Robinson overall was responsible for the early advertising of Coca-Cola before and after Candler bought the name and syrup formula from Pemberton, the first ads appearing in The Atlanta Journal in 1887. While still working with Pemberton, Robinson had the initial ads display short phrases such as "Coca-Cola! Delicious! Refreshing! Exhilarating! Invigorating! The new and popular soda fountain drink containing the properties of the wonderful Coca plant and the famous Cola nut." Marketing for the drink showed the syrup beverage with medicinal properties curing headaches but with a unique taste. The initial ads distributed invited citizens to try "the new and popular soda fountain drink." Hand painted oil cloth signs were put outside stores displaying the Coca-Cola brand name with catchy words such as "Drink" in order to inform customers and other people passing by about the new medicinal beverage that was also a soda fountain drink. First year sales showed an average of nine bottles sold per day.

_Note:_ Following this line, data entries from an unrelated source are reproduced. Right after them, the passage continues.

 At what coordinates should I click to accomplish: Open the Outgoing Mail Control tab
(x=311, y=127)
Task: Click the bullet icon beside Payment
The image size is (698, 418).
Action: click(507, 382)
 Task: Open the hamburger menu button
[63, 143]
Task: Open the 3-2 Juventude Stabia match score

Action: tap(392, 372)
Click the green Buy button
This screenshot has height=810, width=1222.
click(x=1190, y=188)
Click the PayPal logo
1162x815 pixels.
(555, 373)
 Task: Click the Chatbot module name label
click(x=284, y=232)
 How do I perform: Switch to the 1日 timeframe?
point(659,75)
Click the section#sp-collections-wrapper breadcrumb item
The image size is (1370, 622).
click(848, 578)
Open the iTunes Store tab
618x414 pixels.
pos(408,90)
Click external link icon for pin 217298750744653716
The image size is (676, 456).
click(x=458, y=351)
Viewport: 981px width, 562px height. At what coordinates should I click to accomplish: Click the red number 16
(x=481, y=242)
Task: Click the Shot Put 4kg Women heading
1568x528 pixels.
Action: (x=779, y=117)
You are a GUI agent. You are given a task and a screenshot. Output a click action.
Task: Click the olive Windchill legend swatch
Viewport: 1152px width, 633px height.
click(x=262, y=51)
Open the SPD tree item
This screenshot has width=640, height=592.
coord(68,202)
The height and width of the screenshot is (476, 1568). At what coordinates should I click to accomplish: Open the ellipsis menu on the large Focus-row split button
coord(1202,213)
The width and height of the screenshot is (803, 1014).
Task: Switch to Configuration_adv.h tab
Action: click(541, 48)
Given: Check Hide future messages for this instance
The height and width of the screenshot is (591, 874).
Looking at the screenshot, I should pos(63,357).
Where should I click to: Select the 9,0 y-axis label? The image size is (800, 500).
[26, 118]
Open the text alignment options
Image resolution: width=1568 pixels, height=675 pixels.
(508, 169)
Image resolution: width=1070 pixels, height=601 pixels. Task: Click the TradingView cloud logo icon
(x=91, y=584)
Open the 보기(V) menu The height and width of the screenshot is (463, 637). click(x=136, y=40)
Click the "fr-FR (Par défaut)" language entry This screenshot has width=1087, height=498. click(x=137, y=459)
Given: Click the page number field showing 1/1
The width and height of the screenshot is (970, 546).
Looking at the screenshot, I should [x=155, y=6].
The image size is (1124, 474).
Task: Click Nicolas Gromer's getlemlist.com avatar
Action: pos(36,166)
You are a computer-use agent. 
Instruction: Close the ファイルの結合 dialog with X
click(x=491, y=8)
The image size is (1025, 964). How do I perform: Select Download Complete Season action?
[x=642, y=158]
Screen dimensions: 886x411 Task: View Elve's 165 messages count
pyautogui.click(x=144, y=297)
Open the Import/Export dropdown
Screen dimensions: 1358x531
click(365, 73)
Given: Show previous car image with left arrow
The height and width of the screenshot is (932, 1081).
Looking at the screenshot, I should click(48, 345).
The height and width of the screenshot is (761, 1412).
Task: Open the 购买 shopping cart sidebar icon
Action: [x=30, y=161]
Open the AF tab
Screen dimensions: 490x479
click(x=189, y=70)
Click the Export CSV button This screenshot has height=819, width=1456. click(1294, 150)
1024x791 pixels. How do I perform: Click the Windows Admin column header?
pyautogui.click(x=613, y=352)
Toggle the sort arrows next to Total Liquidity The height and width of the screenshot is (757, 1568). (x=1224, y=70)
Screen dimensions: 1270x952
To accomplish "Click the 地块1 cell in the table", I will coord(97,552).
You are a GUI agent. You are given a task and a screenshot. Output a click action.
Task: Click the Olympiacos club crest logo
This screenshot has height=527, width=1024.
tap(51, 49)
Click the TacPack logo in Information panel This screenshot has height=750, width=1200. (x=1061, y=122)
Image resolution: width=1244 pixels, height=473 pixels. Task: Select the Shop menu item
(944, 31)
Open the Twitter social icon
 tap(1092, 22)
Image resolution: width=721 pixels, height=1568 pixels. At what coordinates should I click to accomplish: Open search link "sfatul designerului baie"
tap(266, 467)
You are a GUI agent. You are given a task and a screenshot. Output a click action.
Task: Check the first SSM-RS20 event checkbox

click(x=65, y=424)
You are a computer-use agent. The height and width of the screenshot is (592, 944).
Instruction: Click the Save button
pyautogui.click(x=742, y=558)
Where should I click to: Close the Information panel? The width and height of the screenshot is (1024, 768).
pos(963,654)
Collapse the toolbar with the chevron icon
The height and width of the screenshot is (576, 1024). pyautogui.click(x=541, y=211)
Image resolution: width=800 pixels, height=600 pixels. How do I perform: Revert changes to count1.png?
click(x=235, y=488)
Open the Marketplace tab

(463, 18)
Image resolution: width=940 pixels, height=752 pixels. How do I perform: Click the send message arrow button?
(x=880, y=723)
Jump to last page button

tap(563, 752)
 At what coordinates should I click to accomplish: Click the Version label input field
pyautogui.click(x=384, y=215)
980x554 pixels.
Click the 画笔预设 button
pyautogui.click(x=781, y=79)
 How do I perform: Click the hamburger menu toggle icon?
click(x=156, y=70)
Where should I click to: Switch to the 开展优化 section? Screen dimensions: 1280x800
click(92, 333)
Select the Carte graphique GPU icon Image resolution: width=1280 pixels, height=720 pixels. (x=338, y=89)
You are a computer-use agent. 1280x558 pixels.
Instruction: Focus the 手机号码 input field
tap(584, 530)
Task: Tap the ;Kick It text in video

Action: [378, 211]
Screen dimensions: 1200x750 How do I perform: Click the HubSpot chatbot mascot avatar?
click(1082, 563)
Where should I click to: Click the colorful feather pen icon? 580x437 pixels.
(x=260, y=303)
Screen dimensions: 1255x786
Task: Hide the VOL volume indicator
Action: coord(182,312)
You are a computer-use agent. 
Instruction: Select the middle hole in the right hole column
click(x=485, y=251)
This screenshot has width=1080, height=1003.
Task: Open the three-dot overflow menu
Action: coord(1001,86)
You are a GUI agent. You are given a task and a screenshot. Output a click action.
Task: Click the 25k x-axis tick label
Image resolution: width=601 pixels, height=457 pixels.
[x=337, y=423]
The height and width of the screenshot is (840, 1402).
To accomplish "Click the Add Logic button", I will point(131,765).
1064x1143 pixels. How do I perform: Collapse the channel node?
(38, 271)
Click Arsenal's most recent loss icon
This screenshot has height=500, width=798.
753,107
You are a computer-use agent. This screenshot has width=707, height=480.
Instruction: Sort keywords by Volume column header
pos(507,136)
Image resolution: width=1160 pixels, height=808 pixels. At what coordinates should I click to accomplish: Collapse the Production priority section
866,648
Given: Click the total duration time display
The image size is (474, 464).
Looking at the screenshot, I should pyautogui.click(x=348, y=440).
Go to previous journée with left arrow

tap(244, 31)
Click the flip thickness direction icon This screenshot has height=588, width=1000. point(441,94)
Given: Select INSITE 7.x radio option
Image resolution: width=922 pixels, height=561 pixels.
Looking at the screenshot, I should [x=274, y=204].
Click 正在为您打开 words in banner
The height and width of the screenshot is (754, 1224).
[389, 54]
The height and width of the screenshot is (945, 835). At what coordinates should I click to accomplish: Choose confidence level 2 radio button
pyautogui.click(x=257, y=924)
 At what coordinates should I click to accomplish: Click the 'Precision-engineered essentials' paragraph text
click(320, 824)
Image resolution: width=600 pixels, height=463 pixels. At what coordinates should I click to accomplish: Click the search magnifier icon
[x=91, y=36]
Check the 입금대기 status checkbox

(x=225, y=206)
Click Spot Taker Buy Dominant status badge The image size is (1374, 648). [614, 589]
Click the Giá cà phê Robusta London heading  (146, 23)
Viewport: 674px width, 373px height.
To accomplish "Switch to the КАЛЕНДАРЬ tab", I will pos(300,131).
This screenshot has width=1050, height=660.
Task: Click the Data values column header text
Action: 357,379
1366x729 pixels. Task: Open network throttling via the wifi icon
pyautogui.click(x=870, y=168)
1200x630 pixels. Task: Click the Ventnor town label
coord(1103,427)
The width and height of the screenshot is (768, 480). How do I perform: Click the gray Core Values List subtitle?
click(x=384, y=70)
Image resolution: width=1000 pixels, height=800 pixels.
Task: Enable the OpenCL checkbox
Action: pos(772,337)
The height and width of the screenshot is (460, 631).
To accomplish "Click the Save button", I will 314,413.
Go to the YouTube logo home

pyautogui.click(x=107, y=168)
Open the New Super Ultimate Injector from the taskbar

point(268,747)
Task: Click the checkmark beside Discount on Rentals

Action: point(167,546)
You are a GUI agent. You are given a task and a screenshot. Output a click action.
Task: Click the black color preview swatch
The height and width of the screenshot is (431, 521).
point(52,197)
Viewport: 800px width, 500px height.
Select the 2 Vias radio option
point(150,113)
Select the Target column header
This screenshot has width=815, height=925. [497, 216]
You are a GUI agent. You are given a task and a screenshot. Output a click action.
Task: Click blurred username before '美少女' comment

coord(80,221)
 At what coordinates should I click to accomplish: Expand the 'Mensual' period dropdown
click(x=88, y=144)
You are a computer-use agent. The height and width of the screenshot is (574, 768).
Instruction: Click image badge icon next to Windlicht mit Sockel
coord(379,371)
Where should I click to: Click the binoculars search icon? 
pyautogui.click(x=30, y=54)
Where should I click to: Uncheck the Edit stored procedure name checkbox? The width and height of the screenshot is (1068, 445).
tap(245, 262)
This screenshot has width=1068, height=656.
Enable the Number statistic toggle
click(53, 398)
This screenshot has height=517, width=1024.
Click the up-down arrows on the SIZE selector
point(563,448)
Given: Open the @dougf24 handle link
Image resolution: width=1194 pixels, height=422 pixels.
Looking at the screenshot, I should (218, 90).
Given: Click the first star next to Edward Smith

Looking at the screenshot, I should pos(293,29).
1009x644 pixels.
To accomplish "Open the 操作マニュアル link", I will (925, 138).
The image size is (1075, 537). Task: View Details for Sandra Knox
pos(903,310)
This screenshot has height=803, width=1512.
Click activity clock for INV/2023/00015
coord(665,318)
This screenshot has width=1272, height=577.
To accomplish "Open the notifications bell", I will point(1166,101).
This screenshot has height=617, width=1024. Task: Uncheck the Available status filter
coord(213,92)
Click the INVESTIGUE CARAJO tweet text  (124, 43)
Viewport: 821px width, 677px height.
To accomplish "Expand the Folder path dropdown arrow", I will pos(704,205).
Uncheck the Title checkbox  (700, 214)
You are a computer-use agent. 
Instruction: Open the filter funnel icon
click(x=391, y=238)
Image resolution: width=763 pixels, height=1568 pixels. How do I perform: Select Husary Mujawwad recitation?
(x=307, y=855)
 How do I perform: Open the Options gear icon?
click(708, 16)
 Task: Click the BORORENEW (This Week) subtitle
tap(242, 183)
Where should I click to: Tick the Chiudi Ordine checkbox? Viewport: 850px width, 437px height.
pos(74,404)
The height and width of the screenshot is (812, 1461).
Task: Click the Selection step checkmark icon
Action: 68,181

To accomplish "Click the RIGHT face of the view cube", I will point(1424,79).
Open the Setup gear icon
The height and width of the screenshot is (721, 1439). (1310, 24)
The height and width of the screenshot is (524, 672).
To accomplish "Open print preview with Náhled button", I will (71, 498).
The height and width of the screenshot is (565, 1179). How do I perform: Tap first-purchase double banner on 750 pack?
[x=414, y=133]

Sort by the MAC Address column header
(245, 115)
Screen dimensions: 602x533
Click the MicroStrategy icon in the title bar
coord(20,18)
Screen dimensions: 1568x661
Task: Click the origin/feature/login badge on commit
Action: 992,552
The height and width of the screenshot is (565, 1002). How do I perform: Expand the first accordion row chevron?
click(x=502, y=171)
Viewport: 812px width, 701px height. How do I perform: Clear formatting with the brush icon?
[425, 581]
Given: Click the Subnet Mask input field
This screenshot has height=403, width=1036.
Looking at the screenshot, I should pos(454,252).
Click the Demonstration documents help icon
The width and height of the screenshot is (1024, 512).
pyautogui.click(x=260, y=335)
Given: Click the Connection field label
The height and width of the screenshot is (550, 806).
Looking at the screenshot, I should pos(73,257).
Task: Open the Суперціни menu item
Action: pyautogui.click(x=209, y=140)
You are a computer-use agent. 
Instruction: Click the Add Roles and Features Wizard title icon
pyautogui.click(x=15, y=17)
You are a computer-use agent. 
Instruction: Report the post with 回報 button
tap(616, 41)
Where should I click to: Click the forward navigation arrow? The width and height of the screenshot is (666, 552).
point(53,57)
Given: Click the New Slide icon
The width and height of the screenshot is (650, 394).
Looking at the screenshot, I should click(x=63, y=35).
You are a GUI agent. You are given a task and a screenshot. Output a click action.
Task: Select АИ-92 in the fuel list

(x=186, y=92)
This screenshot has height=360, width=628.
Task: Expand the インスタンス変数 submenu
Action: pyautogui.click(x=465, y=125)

Robinson later retired in 1914, but remained one of the company's directors. In The Columbus Enquirer-Sun a newspaper founded in 1874, published an article in 1906 praising Robinson's work with Coca-Cola: "there is one person to whom particular credit is due for the fact that the Coca-Cola formula remained, in the hands of the Georgians, and the further fact that the drink soon became so popular. He is Mr. Robinson, and the present secretary of the Coca-Cola Company...In developing the drink, Mr. Robinson has also developed. He is said to be one of the best posted experts on advertising in America today, all due to his experience in advertising and pushing Coca-Cola."

== Personal life ==
Originally from Maine, as a young man he was in Iowa where he married Laura Clapp. Robinson had a home in Druid Hills, an early suburb of Atlanta. He also had a 40 acre country home on the Cobb County banks of the Chattahoochee River. The property had been a southern fortification defending the railroad bridge. The property is currently the Frank Mason Robinson Nature Preserve. He owned six residences which were occupied rent free by family and friends.

Robinson taught a large Bible class at the First Christian Church of Atlanta. A large English stained glass window dedicated to his memory is above the pulpit of Peachtree Christian Church. He was a Republican in national politics but a Democrat in state and local politics.

Robinson died in July 1923 and was buried in Atlanta's Westview Cemetery.